The statistical methods described in this set of articles should help you to arrive at a better decision about the match, or matches, that you are betting on.

In this article we will be describing the Footyforecast method. The Footyforecast method was originally developed for the English Football Pools and attempts to eliminate those matches that will not be draws, leaving you with a shorter list of matches from which to choose your 8 from 11. This method was introduced to the world in 1999 on the original Footyforecast website (now 1X2Monster.com). This method is similar to the Simple Sequence method which is described in another of our articles in this series.

Here are the basic rules?

For each team work out the following,
1. Work out the total number of points obtained for the last N games.
2. Work out the maximum number of possible points for the last N games.
3. Divide the total number of points obtained by the maximum available and multiply by 100.
4. Calculate the forecast value.

In (1) and (2) above N games could be all the home games for the home side and all the away games for the away side. Alternatively N could be the last N games including all home and away games for a team.

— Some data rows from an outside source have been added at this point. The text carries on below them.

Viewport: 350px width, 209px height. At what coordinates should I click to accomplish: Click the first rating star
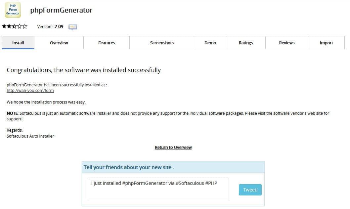4,26
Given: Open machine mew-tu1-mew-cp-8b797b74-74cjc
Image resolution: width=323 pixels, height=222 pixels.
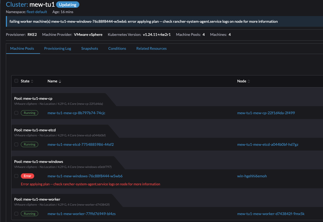Looking at the screenshot, I should click(x=76, y=113).
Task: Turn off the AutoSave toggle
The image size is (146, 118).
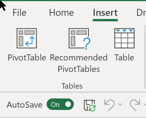Action: coord(60,104)
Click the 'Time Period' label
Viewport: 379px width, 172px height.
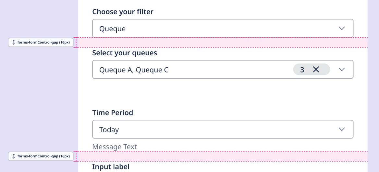tap(113, 113)
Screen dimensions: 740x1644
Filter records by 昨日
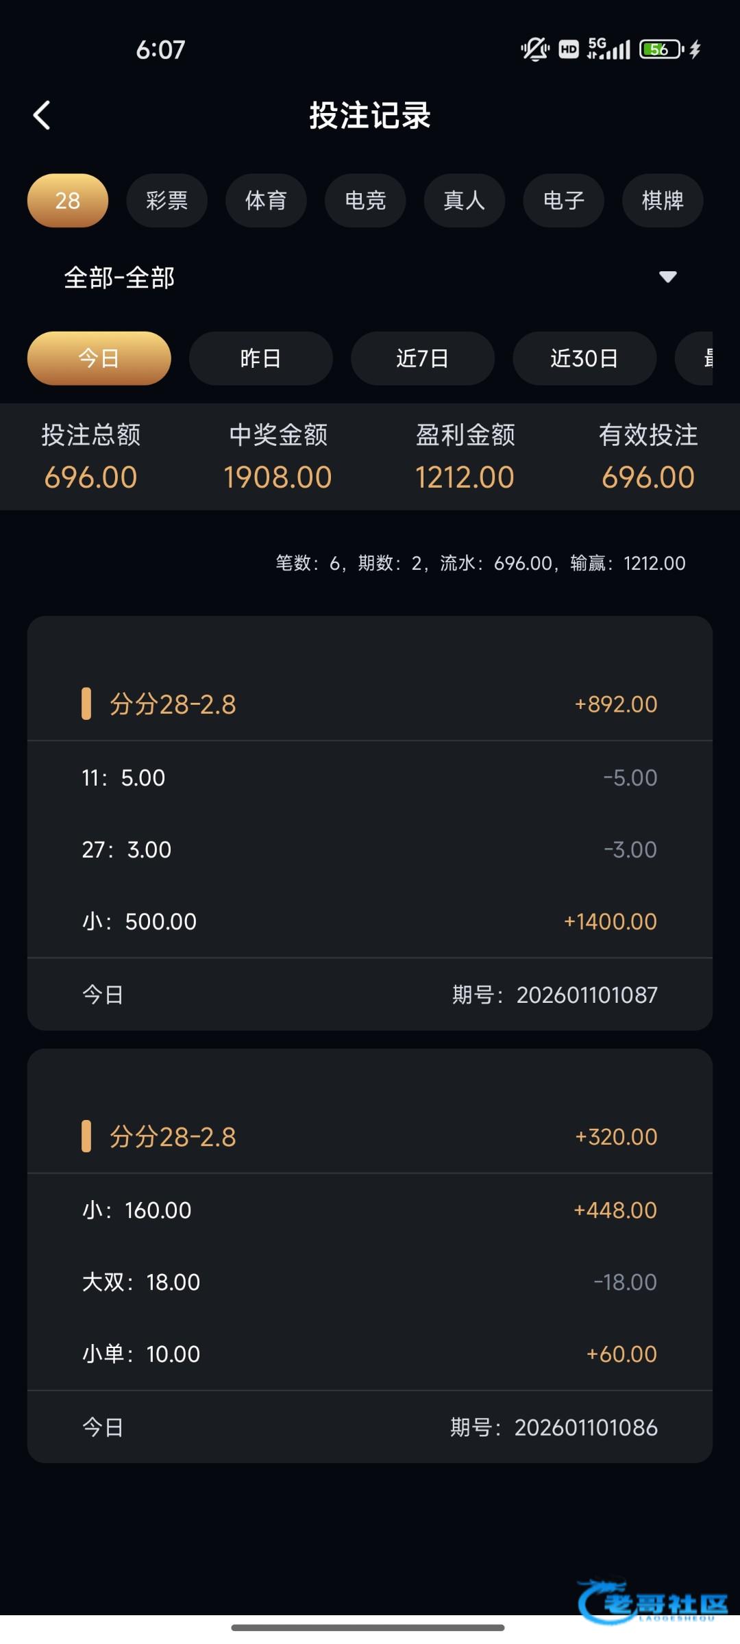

The forecast value is calculated like this...

HOMEPOINTS = number of points for home team from last N games

AWAYPOINTS = number of points for away team from last N games

HOMEVAL = (HOMEPOINTS / (POINTSFORWIN * N)) *100

AWAYVAL = (AWAYPOINTS / (POINTSFORWIN * N)) *100

FORECAST = (HOMEVAL + (100 - AWAYVAL)) / 2

To calculate the possible outcome of a match based on the Footyforecast method the value is compared with the following...

1. A forecast value of 50 = a draw.
2. A value between 50 and 100 gives an increasing chance of a home win the closer to 100.
3. A value between 50 and 0 gives an increasing chance of an away win the closer to 0.

There are a few variables to consider, for example the number of matches to use and whether to use all matches or just home for home side and just away for away side to name but two. You may wish to experiment with these values.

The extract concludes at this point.